*Aim of the exercise*
Rewrite all the entries below with "computer-use agent" swapped for "desktop assistant" wherever it appears, changing nothing else.

*Record extracts*
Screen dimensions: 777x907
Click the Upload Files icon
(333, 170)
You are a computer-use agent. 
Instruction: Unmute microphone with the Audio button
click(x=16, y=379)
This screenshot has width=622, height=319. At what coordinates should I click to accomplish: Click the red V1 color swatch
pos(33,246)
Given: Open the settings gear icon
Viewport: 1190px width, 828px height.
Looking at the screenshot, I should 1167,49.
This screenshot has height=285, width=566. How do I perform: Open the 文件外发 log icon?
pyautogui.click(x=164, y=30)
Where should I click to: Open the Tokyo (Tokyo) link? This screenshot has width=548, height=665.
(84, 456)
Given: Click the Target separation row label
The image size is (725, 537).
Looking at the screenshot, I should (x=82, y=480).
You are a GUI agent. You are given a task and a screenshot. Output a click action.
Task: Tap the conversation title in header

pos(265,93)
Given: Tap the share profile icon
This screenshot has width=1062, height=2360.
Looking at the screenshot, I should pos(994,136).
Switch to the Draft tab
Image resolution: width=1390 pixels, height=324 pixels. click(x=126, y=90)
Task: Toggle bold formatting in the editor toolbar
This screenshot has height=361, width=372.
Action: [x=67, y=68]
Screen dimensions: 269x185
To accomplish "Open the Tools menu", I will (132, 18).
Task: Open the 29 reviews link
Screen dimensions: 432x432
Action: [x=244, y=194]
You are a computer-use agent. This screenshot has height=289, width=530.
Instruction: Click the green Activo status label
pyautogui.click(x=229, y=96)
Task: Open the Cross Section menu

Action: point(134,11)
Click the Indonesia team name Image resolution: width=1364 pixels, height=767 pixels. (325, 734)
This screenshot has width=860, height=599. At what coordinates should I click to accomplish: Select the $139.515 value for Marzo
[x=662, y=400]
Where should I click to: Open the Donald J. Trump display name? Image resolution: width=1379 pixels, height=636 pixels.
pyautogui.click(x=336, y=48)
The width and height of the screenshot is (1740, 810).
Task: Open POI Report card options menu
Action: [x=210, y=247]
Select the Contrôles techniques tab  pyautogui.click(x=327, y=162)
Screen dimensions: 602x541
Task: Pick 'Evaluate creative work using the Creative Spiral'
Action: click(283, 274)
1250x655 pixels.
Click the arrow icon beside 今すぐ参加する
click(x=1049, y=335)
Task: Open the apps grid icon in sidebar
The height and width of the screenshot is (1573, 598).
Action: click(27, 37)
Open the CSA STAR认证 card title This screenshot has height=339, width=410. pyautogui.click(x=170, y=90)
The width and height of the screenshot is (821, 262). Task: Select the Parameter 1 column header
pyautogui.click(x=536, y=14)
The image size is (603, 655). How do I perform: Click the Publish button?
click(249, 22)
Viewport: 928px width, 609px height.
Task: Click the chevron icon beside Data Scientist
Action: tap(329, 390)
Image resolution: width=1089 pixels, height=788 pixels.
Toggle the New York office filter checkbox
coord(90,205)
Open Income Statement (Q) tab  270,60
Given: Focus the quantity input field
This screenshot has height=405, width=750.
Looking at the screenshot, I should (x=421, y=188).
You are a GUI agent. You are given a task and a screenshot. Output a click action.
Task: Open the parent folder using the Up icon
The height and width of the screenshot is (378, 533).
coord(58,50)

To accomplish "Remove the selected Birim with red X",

*Exercise output*
Screen dimensions: 777x907
Click the Upload Files icon
(333, 170)
You are a desktop assistant. 
Instruction: Unmute microphone with the Audio button
click(x=16, y=379)
This screenshot has width=622, height=319. At what coordinates should I click to accomplish: Click the red V1 color swatch
pos(33,246)
Given: Open the settings gear icon
Viewport: 1190px width, 828px height.
Looking at the screenshot, I should 1167,49.
This screenshot has height=285, width=566. How do I perform: Open the 文件外发 log icon?
pyautogui.click(x=164, y=30)
Where should I click to: Open the Tokyo (Tokyo) link? This screenshot has width=548, height=665.
(84, 456)
Given: Click the Target separation row label
The image size is (725, 537).
Looking at the screenshot, I should (x=82, y=480).
You are a GUI agent. You are given a task and a screenshot. Output a click action.
Task: Tap the conversation title in header

pos(265,93)
Given: Tap the share profile icon
This screenshot has width=1062, height=2360.
Looking at the screenshot, I should pos(994,136).
Switch to the Draft tab
Image resolution: width=1390 pixels, height=324 pixels. click(x=126, y=90)
Task: Toggle bold formatting in the editor toolbar
This screenshot has height=361, width=372.
Action: [x=67, y=68]
Screen dimensions: 269x185
To accomplish "Open the Tools menu", I will (132, 18).
Task: Open the 29 reviews link
Screen dimensions: 432x432
Action: [x=244, y=194]
You are a desktop assistant. This screenshot has height=289, width=530.
Instruction: Click the green Activo status label
pyautogui.click(x=229, y=96)
Task: Open the Cross Section menu

Action: point(134,11)
Click the Indonesia team name Image resolution: width=1364 pixels, height=767 pixels. (325, 734)
This screenshot has width=860, height=599. At what coordinates should I click to accomplish: Select the $139.515 value for Marzo
[x=662, y=400]
Where should I click to: Open the Donald J. Trump display name? Image resolution: width=1379 pixels, height=636 pixels.
pyautogui.click(x=336, y=48)
The width and height of the screenshot is (1740, 810).
Task: Open POI Report card options menu
Action: [x=210, y=247]
Select the Contrôles techniques tab  pyautogui.click(x=327, y=162)
Screen dimensions: 602x541
Task: Pick 'Evaluate creative work using the Creative Spiral'
Action: click(283, 274)
1250x655 pixels.
Click the arrow icon beside 今すぐ参加する
click(x=1049, y=335)
Task: Open the apps grid icon in sidebar
The height and width of the screenshot is (1573, 598).
Action: click(27, 37)
Open the CSA STAR认证 card title This screenshot has height=339, width=410. pyautogui.click(x=170, y=90)
The width and height of the screenshot is (821, 262). Task: Select the Parameter 1 column header
pyautogui.click(x=536, y=14)
The image size is (603, 655). How do I perform: Click the Publish button?
click(249, 22)
Viewport: 928px width, 609px height.
Task: Click the chevron icon beside Data Scientist
Action: tap(329, 390)
Image resolution: width=1089 pixels, height=788 pixels.
Toggle the New York office filter checkbox
coord(90,205)
Open Income Statement (Q) tab  270,60
Given: Focus the quantity input field
This screenshot has height=405, width=750.
Looking at the screenshot, I should (x=421, y=188).
You are a GUI agent. You are given a task and a screenshot. Output a click action.
Task: Open the parent folder using the Up icon
The height and width of the screenshot is (378, 533).
coord(58,50)

To accomplish "Remove the selected Birim with red X",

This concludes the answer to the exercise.